Хорошо, она спасла его — нашла, спрятала, а потом отпустила, но там, на крыше вокзала, Рефаим вернул ей долг, когда помог избежать верной гибели. Он расплатился сполна и больше ничем ей не обязан.
Он был сыном Бессмертного, а не какого-то слабого человечишки. Рефаим ни секунды не сомневался, что сможет разорвать это дурацкое Запечатление — нелепое следствие спасения им жизни Красной. Ничего, он использует все оставшиеся у него силы, чтобы преодолеть это, а после начнет по-настоящему исцеляться.
Он сделал еще один глоток ночного воздуха и, не обращая внимания на слабость, собрал в кулак волю и произнес:
— Я призываю силу духа древних Бессмертных, принадлежащую мне по праву рождения, дабы разорвать...
И тут его с головой накрыла волна отчаяния.
Рефаим тяжело привалился к перилам балкона. Страшное горе обрушилось на него с такой силой, что он упал на колени, некоторое время простояв так, задыхаясь от боли и ужаса.
«Что со мной происходит?»
И только когда незнакомый, чужой страх начал заполнять его душу, к Рефаиму пришло понимание.

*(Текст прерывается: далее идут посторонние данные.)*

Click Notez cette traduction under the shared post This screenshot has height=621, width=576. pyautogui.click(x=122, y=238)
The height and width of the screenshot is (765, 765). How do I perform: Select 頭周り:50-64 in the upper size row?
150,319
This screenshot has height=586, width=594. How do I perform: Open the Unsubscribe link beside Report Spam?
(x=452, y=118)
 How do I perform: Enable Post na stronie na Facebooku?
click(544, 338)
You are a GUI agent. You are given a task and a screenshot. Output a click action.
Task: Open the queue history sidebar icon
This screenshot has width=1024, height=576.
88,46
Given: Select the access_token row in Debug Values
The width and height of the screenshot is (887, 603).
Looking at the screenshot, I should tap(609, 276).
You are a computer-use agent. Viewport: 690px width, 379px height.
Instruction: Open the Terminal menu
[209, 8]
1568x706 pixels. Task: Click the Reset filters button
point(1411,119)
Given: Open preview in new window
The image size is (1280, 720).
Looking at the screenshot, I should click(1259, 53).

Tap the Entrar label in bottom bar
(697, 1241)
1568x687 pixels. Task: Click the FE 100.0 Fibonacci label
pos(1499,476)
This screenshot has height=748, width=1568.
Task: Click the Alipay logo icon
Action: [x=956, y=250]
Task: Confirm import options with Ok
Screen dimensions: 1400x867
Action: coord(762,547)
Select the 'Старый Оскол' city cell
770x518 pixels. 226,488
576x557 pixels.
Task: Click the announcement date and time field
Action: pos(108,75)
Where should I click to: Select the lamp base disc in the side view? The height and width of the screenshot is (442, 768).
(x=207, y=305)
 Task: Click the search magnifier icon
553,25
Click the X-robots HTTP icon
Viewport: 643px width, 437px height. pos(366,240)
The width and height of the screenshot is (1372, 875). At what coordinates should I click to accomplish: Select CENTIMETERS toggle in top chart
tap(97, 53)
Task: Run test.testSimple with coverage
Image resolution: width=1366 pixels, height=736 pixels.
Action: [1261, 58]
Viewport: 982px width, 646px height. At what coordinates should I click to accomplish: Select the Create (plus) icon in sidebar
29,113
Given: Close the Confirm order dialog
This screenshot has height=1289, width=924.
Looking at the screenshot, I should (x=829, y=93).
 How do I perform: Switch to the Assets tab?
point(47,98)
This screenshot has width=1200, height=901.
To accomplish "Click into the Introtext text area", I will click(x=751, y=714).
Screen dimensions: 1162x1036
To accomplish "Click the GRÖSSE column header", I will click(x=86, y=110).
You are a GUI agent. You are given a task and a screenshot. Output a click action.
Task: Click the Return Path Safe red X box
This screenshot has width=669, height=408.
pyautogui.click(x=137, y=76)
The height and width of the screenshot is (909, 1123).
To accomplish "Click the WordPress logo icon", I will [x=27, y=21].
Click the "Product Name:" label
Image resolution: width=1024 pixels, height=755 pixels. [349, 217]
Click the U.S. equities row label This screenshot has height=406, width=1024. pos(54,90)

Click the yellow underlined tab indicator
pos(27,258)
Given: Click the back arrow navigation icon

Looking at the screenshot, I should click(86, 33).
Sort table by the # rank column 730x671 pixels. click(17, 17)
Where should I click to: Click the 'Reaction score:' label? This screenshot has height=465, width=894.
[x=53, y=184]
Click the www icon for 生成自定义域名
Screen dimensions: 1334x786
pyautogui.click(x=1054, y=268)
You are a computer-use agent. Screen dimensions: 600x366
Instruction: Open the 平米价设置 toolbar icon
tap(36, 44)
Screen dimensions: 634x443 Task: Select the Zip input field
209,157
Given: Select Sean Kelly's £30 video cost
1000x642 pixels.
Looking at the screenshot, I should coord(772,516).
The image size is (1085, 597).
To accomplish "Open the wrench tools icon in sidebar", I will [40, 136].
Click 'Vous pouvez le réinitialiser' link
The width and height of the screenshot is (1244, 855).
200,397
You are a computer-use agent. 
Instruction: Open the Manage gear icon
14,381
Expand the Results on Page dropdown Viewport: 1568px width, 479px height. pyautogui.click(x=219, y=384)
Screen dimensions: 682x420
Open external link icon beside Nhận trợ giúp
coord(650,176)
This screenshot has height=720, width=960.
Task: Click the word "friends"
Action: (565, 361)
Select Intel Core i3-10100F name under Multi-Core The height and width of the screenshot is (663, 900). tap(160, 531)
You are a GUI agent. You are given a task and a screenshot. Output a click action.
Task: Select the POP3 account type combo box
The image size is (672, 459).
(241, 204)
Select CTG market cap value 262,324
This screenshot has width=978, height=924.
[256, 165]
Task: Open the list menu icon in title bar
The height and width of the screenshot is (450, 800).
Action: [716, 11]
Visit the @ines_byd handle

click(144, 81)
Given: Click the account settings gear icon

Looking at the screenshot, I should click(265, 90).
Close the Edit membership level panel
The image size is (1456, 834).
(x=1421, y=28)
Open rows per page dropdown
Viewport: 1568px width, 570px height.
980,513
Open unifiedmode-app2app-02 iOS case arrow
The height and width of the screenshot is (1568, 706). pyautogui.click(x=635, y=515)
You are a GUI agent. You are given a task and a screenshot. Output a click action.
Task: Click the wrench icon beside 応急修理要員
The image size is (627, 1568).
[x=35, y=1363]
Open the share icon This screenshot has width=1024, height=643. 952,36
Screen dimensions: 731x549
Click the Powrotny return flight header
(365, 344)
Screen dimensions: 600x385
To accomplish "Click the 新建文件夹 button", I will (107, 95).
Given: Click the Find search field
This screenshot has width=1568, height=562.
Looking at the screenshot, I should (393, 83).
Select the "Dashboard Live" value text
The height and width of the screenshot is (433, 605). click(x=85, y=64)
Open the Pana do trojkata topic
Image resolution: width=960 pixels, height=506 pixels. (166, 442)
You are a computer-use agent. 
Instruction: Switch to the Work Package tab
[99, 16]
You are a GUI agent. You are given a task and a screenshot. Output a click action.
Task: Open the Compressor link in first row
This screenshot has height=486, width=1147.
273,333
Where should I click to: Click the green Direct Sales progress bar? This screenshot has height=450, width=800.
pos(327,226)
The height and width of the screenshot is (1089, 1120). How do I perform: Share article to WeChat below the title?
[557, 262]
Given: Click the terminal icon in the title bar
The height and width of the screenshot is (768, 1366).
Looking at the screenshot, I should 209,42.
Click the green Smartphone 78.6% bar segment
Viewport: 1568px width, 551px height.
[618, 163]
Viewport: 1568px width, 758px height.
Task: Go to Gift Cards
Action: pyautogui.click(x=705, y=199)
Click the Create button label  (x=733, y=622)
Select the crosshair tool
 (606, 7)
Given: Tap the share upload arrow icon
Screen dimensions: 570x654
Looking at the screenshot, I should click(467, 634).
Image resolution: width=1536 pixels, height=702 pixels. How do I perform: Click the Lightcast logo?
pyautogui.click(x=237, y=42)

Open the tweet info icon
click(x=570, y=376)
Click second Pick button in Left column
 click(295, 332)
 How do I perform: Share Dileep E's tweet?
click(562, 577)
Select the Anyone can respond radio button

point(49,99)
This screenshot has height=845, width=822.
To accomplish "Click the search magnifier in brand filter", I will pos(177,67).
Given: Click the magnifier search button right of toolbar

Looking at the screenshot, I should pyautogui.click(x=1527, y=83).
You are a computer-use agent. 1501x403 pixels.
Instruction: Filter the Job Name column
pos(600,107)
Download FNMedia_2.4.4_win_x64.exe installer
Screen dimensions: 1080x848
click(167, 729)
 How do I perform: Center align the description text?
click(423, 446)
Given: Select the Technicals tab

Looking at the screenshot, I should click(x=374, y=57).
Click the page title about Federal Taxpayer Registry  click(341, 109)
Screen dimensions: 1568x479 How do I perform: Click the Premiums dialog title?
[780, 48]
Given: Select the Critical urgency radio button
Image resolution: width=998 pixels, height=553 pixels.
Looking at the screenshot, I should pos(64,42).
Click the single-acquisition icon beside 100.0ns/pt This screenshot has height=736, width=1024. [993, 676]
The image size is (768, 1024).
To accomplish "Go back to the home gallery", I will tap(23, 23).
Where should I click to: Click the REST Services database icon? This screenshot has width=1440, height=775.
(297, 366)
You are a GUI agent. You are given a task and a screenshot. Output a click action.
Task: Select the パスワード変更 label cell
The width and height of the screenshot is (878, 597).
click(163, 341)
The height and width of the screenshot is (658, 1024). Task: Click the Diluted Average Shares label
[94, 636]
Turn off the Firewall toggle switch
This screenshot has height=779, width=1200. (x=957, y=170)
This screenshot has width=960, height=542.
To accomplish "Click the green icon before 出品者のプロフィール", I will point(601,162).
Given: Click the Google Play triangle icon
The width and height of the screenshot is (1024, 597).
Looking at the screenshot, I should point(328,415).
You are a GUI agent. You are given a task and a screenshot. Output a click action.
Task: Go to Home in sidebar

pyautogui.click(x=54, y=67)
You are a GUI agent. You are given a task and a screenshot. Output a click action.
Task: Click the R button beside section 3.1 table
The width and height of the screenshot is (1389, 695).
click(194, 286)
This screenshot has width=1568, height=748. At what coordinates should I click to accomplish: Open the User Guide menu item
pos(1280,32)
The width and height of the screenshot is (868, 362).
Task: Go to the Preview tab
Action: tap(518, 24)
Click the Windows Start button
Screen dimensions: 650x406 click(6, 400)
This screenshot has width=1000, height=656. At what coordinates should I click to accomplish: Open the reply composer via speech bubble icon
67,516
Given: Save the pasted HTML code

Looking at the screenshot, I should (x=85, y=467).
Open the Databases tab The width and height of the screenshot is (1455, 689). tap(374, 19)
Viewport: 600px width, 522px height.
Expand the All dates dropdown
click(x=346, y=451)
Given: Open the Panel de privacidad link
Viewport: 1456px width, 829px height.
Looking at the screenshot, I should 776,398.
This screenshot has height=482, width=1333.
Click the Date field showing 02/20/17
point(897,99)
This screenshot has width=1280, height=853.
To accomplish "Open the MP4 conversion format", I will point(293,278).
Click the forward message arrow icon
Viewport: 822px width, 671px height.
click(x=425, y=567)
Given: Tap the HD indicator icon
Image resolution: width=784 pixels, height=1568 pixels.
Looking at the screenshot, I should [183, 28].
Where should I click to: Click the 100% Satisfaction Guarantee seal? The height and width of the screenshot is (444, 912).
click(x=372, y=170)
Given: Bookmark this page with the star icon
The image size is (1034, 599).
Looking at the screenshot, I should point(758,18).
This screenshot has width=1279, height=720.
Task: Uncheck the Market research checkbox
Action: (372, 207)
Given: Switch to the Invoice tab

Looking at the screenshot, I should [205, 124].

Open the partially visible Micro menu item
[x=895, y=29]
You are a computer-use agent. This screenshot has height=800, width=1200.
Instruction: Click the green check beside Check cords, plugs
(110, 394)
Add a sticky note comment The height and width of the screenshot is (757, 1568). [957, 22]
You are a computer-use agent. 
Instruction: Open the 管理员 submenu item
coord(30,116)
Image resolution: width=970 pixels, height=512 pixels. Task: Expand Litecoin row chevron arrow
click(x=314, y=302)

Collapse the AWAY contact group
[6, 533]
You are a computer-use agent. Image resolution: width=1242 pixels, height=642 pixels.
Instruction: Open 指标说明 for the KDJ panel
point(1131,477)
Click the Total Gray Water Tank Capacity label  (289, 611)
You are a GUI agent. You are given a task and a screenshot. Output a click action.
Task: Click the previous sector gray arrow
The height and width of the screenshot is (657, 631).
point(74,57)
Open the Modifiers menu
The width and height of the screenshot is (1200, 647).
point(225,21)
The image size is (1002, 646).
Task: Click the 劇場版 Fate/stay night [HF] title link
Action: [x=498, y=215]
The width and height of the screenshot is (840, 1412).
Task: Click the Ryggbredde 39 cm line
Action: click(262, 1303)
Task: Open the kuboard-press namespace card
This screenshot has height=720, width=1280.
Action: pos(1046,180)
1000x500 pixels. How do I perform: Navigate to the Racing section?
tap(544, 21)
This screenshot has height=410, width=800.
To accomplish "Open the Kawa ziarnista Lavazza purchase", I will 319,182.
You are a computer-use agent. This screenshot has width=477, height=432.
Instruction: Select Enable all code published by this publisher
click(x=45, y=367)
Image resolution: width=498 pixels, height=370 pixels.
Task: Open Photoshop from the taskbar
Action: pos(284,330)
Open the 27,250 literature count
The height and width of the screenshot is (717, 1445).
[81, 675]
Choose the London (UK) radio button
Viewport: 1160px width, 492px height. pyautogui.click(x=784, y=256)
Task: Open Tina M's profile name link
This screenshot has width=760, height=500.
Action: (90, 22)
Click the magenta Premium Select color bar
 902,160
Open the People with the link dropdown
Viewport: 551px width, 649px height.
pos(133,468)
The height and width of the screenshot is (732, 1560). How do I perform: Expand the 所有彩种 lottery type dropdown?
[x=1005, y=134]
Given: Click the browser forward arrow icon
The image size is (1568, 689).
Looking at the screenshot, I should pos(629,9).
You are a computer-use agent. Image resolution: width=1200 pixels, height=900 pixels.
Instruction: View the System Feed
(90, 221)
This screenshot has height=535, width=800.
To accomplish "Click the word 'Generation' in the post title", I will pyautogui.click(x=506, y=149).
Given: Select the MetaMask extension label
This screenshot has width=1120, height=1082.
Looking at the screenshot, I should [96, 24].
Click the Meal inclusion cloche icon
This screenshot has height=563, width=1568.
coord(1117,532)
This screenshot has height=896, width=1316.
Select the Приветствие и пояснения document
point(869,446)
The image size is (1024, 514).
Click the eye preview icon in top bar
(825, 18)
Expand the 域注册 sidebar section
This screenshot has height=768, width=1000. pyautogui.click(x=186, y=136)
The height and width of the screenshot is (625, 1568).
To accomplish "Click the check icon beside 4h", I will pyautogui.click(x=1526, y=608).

— Это не мои... — пробормотал он себе, пытаясь найти собственное «я» в этой пучине страдания. — Это ее чувства!
Он задыхался. Теперь место страха заняло беспросветное отчаяние. Собрав последние силы, чтобы противостоять этому непрекращающемуся натиску, Рефаим попытался встать, сражаясь с волнами чувств Стиви Рей. Собрав оставшуюся решимость, он заставил себя преодолеть этот дикий натиск, чтобы, невзирая на смертельную усталость, безжалостно захватившую его тело, прорваться к источнику силы, сокрытому и запертому для большинства людёй — к источнику, ключом к которому была его кровь.